Adriana Cerrillo has her own consulting business, “Radical Solutions,” and has made many appearances at the state capitol in St. Paul as an advocate for immigrants’ rights.  She is guardian for her 11-year-old nephew, who attends Emerson Spanish Immersion Learning Center in the Loring Park neighborhood, where Cerrillo is on the site council and has agitated for improved quality.

Cerrillos’s advocacy for undocumented immigrants led her to a position on the Minneapolis Police Conduct Oversight Commission.  Her activism moved her to seek the firing of a Chaska police officer accused of racial profiling;  to help over 100 families — mostly families of color — navigate the local education system;  and to family advocacy with the nonprofit Minnesota Comeback, now called Great Minnesota Schools, during 2018-2020.

On school policy, Cerrillos seeks “solutions” instead of suspensions;  equality in funding, with diversity of  curricula and staff;  and therapists, health professionals, and all resources  necessary for closing achievement gaps in all schools.

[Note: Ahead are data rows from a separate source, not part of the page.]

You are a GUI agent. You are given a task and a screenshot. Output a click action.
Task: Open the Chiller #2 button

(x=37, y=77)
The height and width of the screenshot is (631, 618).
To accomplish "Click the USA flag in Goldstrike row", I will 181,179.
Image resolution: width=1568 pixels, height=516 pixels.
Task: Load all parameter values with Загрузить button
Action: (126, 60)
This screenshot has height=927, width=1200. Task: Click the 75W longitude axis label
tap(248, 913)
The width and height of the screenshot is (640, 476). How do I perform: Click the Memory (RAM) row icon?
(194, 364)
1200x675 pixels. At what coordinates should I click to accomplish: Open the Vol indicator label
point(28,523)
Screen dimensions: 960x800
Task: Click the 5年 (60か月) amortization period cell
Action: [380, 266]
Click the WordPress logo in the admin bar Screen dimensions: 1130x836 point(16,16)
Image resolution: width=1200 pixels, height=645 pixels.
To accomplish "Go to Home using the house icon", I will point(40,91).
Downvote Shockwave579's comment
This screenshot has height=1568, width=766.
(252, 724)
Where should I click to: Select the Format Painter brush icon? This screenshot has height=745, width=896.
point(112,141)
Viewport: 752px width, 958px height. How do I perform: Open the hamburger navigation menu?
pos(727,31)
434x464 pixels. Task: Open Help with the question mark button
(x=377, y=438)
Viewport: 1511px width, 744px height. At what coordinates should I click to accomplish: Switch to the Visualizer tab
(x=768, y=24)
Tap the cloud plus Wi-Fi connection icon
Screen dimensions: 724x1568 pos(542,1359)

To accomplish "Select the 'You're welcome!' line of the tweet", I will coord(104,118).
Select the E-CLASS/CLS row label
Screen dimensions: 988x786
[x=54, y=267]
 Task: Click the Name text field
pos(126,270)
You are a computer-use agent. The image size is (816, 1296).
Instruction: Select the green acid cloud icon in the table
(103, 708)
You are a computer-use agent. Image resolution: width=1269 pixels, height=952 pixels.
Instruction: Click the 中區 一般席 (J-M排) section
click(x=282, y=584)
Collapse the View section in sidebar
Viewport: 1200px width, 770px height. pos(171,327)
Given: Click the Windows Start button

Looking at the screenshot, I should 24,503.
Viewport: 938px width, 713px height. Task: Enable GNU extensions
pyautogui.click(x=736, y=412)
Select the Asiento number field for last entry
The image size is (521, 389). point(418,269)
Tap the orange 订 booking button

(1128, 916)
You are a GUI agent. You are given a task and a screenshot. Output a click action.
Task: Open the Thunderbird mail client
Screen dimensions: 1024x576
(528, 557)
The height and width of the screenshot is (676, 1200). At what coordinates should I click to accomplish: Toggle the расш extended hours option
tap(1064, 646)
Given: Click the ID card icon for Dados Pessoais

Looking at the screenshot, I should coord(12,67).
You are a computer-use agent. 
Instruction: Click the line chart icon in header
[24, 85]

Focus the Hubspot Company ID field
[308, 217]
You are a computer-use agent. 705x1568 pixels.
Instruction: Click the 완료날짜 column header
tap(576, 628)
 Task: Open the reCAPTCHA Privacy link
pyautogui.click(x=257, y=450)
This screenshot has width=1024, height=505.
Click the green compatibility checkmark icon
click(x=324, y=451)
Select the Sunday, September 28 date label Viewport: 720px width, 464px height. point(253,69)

Cerrillo opposed the Comprehensive District Design (CDD) restructuring plan, which passed on a 6-3 vote in May 2020, asserting that the plan was more about reducing transportation costs than addressing inequitable outcomes.

At-Large

Michael Dueñes is a former dean of liberal arts and global education at North Hennepin Community College.  Since 2018 he has been self-employed as a policy analyst focused on education and racial disparities.  As a prospective member of the MPS Board of Education, Dueñes seeks to address racial disparities, recruiting and retaining students, and ensure that budgeting is accurate and clearly presented to the public.  During a Public Comment sessions focused on the proposed Comprehensive District Design (CDD), passed by the MPS Board of Education in May 2020 on a 6-3 vote, Dueñes asserted that in presenting the CDD district officials falsely claimed to address the educational opportunity gap and did not accurately account for the costs of building renovations and shuffling students between schools. He criticized the plan for lacking educational-equity programming and an equity audit.  Dueñes would demand such an audit and a fiscal audit of the CDD by an outside agency if he were elected and would advocate for input by MPS site principals, the Minneapolis Federation of Teachers (MFT), and various community groups as to the substance and implementation of the Design.  He also seeks to increase student and family engagement with schools through strengthening of ethnic studies courses, language-immersion programming and community partnerships.

Electing Sharon El-Amin and Adriana Cerrillos will decidedly abet the prospects for overhaul of curriculum and teacher quality at the Minneapolis Public Schools.  Electing Michael Dueñes will rid the board of MFT sycophant Kim Ellison. 

Other than ridding the nation of the menace that is Donald Trump, transforming K-12 education is the most important task for addressing the ills now betting the (Un-) United States of America.